Top of Text passage

As shown in FIG. 4, the blow-by gas recirculation structure 30 includes a connection tube 37 connected to the cylinder head cover 20c. For example, a PCV valve is provided on the upper portion of the cylinder head cover 20c, and an outlet 36 for the blow-by gas is formed in the PCV valve.

The PCV valve controls the amount of the blow-by gas that will be recirculated when the blow-by gas is sent to the cylinder together with the intake air for re-combustion. The PCV valve may be provided at the joining position between the connection tube 37 and the air intake tube 35.

The cylinder head cover 20c is in communication with the oil separator 26 with the connection tube 37. The oil separator 26 is provided leftward on the upper portion of the prime mover 10. The oil separator 26 is attached to the prime mover 10 with an attachment bracket (not shown in the drawings). The oil separator 26 separates the mist of engine oil mixed with the blow-by gas from the blow-by gas.

The oil return passage 26a extends from the lower portion of the oil separator 26, and is in communication with the inside of the engine housing (crank case) 20. The engine oil separated from the blow-by gas by the filter (the oil separator) 26 returns to the inside of the engine housing 20 through the oil return path 26a by the gravity fall. The oil separator 26 is covered with a heat insulating material.

The connection tube 37 communicates the cylinder head cover 20c (PCV valve) and the oil separator 26 with each other, and is connected to the air intake tube 35. The connection tube 37 recirculates the blow-by gas generated in the prime mover (engine) 10 to the air intake tube 35.

As shown in FIG. 1, the connection tube 37 is arranged extending above the engine 10. The connection tube 37 is, for example, constituted of a hollow tube such as a pipe or a hose. The outer circumference of the connection tube 37 is covered with a heat insulating material. The connection tube 37 includes a first connection tube 37a and a second connection tube 37b.

As shown in FIG. 5, the first connection tube 37a has a first portion 37a1 extending backward from the connection portion 36 of the cylinder head cover 20c, a second portion 37a2 extending leftward from the end portion of the first portion 37a1, a third portion 37a3 extending forward from the end portion of the second portion 37a2 above the left end portion of the engine housing 20, and fourth portion 37a4 extending downward from the end portion of the third portion 37a3 and being connected to the oil separator 26.

In addition, the second portion 37a2 includes an upstream side portion extending obliquely upward from the first portion 37a1 side to the third portion 37a3 side, a middle portion curved from the upstream side portion and extending obliquely downward toward the third portion 37a3 side, and a downstream side portion curved from the left end portion of the middle portion and extending substantially horizontally toward the third portion 37a3.

In addition, the second portion (flow path intersecting portion) 37a2 is arranged at a position intersecting with the flow path of the cooling airflow generated by the fan 21 (in the embodiment, a position substantially orthogonal to the flow path). Meanwhile, the downstream side portion of the first connection tube 37a is orthogonal to the second cooling tube 35d when viewed from above.

The prime mover 10 is provided with a wind shielding plate (wind shielding member) 40 which shields a part of the connection tube 37 (a flow path intersecting portion 37a2 intersecting with the flow path of the cooling airflow generated by the fan 21) from the cooling airflow.

Bottom of Text passage
Top of Supplied records

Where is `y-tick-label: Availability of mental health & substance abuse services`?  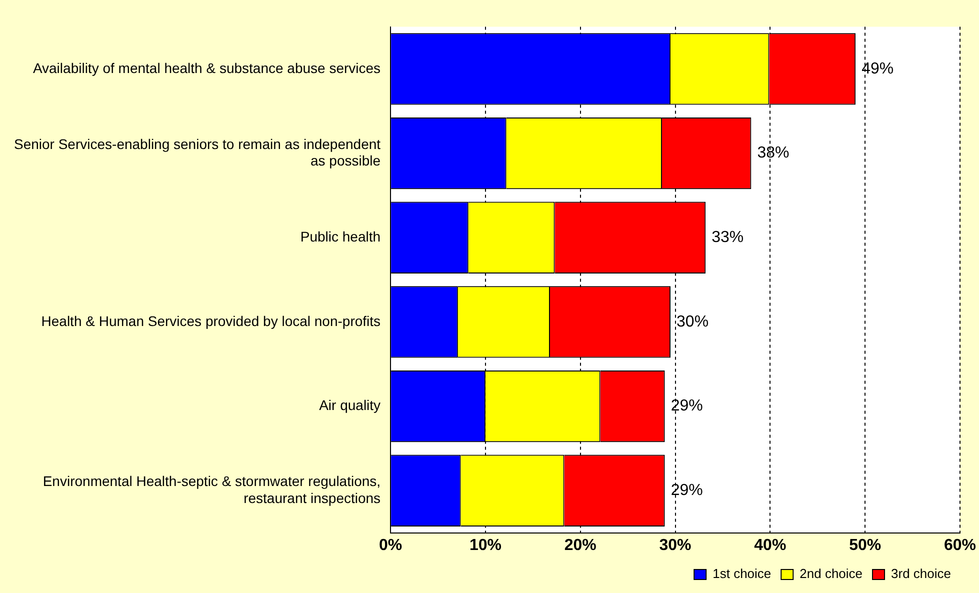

Bottom of Supplied records
Top of Supplied records

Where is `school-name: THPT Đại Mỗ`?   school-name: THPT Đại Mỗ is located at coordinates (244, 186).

Bottom of Supplied records
Top of Supplied records

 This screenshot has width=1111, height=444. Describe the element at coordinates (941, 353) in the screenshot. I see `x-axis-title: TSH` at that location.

Bottom of Supplied records

* Questions to answer
**a.** Name each portion of the first connection tube 37a in the passage on blow-by gas recirculation, and give the direction in which each one extends.
**b.** Reproduce the passage on blow-by gas recirculation from "The oil return passage" up to and including "26 is covered with a heat insulating material.".

* Answers below
**a.**
- First portion 37a1: extends backward from the connection portion 36 of the cylinder head cover 20c.
- Second portion 37a2: extends leftward from the end portion of the first portion 37a1.
- Third portion 37a3: extends forward from the end portion of the second portion 37a2, above the left end portion of the engine housing 20.
- Fourth portion 37a4: extends downward from the end portion of the third portion 37a3 and is connected to the oil separator 26.

**b.**
The oil return passage 26a extends from the lower portion of the oil separator 26, and is in communication with the inside of the engine housing (crank case) 20. The engine oil separated from the blow-by gas by the filter (the oil separator) 26 returns to the inside of the engine housing 20 through the oil return path 26a by the gravity fall. The oil separator 26 is covered with a heat insulating material.